Text section:
[BEGIN]

Description
By default, MoinMoin blocks wget from downloading attachments (and doing anything else other than viewing pages), because it considers wget to be a web spider. Although wget can act as a spider, it's not generally used as one. I think wget should be allowed to at least download attachments. (And perhaps other spiders as well?)
Also, the error message "You are not allowed to access this!" could use some improvement.
Steps to reproduce
wget "http://moinmoin.wikiwikiweb.de/OliverGraf/VimColor?action=AttachFile&do=get&target=VimColor.py"
Details
$ telnet moinmoin.wikiwikiweb.de 80 Trying 83.137.100.43... Connected to host43.thinkmo.de. Escape character is '^]'. GET /OliverGraf/VimColor?action=AttachFile&do=get&target=VimColor.py HTTP/1.0 User-Agent: Wget/1.9 Host: moinmoin.wikiwikiweb.de Accept: */* Connection: Keep-Alive HTTP/1.0 403 Forbidden Date: Tue, 28 Dec 2004 15:48:41 GMT Status: 403 FORBIDDEN Content-type: text/plain Server: TwistedWeb/1.3.0rc1 You are not allowed to access this! Connection closed by foreign host.
$ telnet moinmoin.wikiwikiweb.de 80 Trying 83.137.100.43... Connected to host43.thinkmo.de. Escape character is '^]'. GET /OliverGraf/VimColor?action=AttachFile&do=get&target=VimColor.py HTTP/1.0 User-Agent: SomethingElse Host: moinmoin.wikiwikiweb.de Accept: */* Connection: Keep-Alive HTTP/1.0 200 OK Date: Tue, 28 Dec 2004 15:55:29 GMT Content-length: 9111 Content-type: text/plain Content-disposition: inline; filename="VimColor.py" Server: TwistedWeb/1.3.0rc1 ...
Workaround
You can use the --user-agent="..." option to override the User-Agent header for wget.

[END]

Task details:
Write the next part of the bug report about MoinMoin blocking wget downloads, starting right after its workaround.

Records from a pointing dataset
[BEGIN]

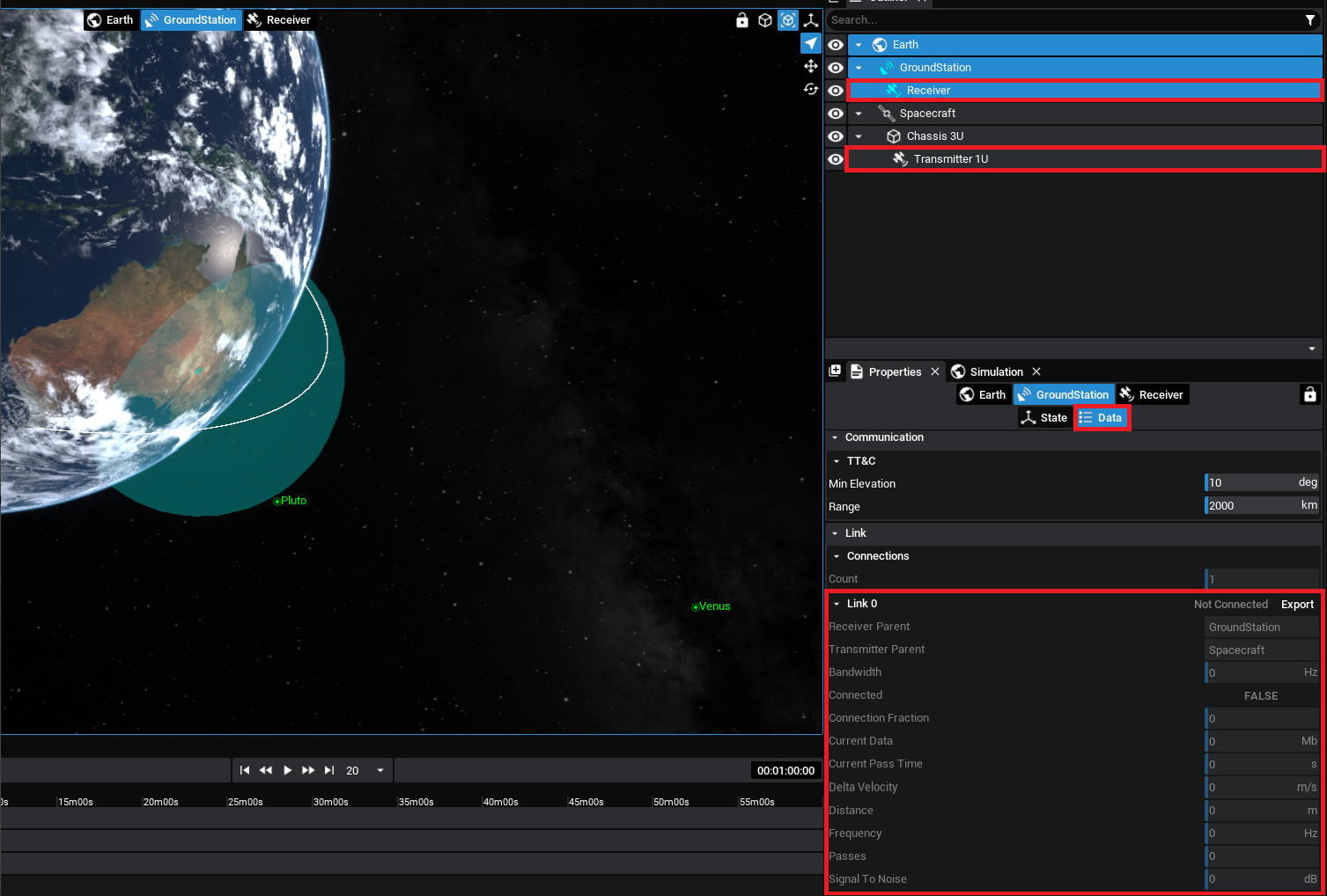Click the Export button for Link 0
This screenshot has width=1327, height=896.
(1297, 604)
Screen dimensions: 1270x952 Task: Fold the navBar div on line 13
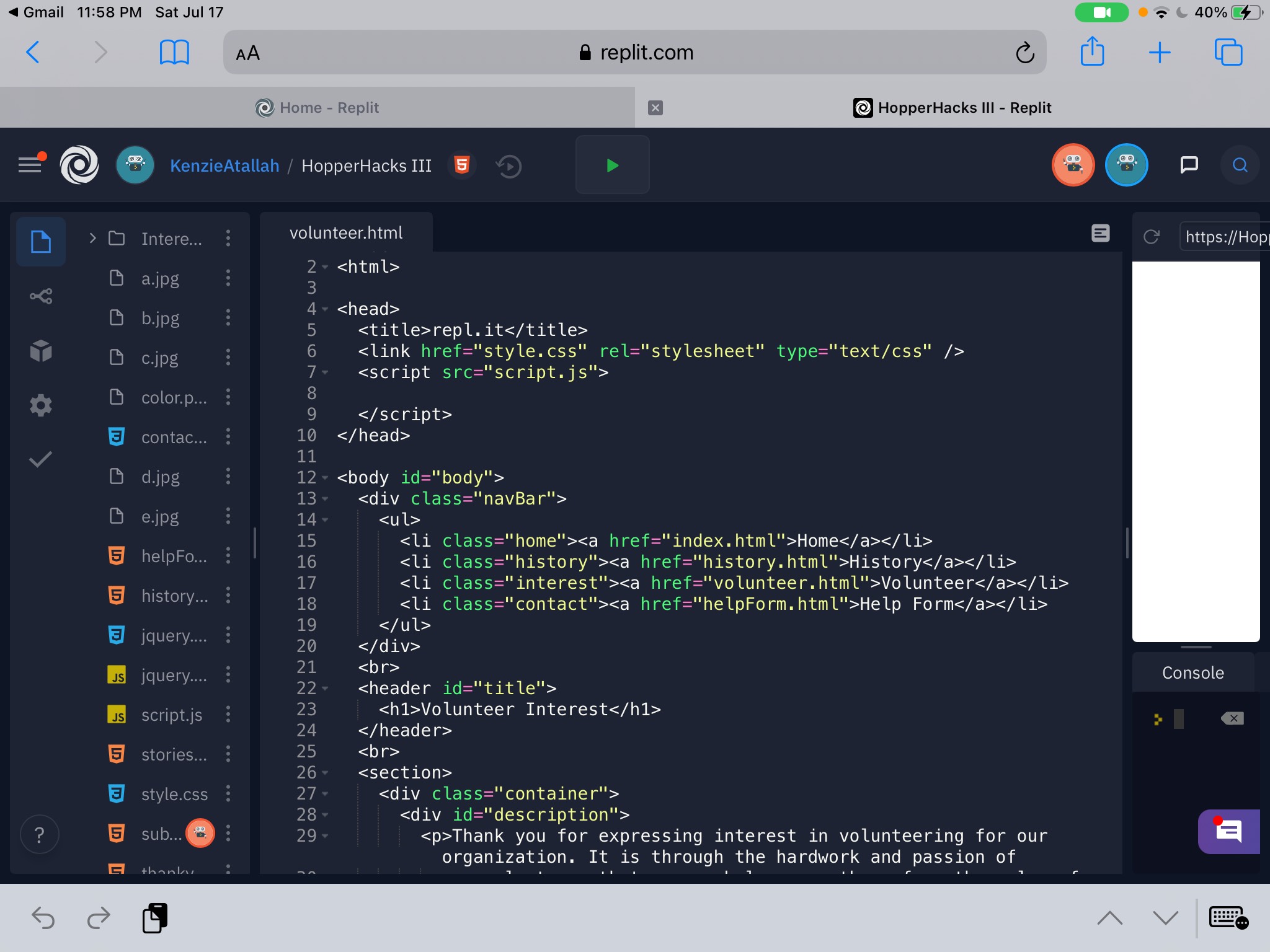click(325, 499)
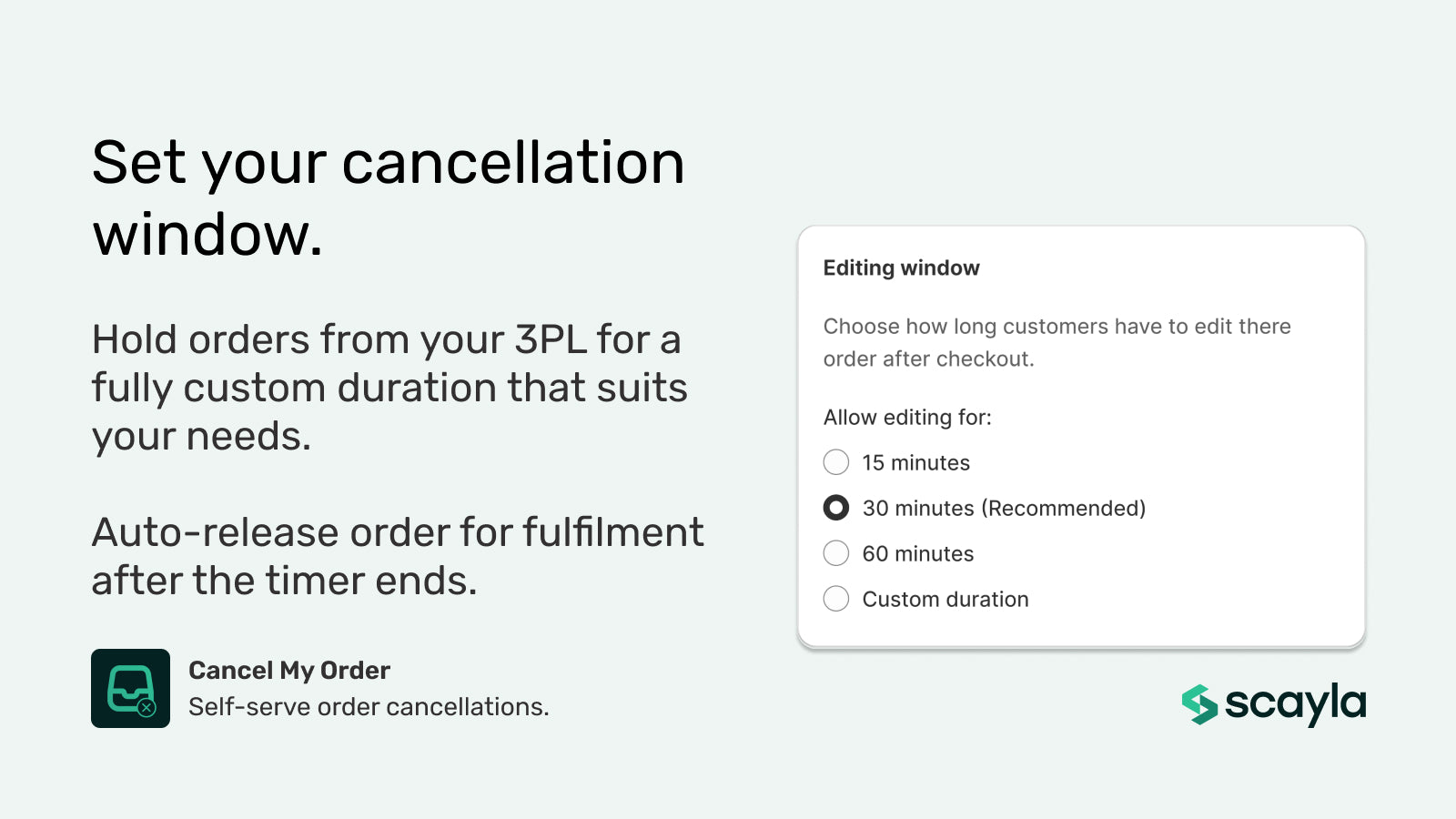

[END]

Response to the exercise:
Alternatively you can configure your Wiki not to treat wget as a spider, overriding the ua_spiders configuration variable (see below)
Discussion
Is this bug caused by Twisted or MoinMoin?
MoinMoin. It has some routines which filter certain UAs.
Is including wget among these defaults justified? I can understand blocking spiders from editing pages, but shouldn't spiders be allowed to download/view attachments?
/usr/lib/python2.3/site-packages/MoinMoin/multiconfig.py line 212:
# a regex of HTTP_USER_AGENTS that should be excluded from logging # and receive a FORBIDDEN for anything except viewing a page ua_spiders = ('archiver|crawler|curl|google|htdig|httrack|jeeves|larbin|leech|' 'linkbot|linkmap|linkwalk|mercator|mirror|nutbot|robot|scooter|' 'search|sitecheck|spider|wget')
This is not a bug but a feature, and the wiki admin is free to configure this.
We can consider allowing also attachments viewing getting.
-- NirSoffer 2004-12-29 04:48:28
Plan
- Priority:
- Assigned to:
Status: bug 1 confirmed and fixed. Additionally, 1.3.2 will allow spiders to download attachments
standalone always answers with status code 200 (1)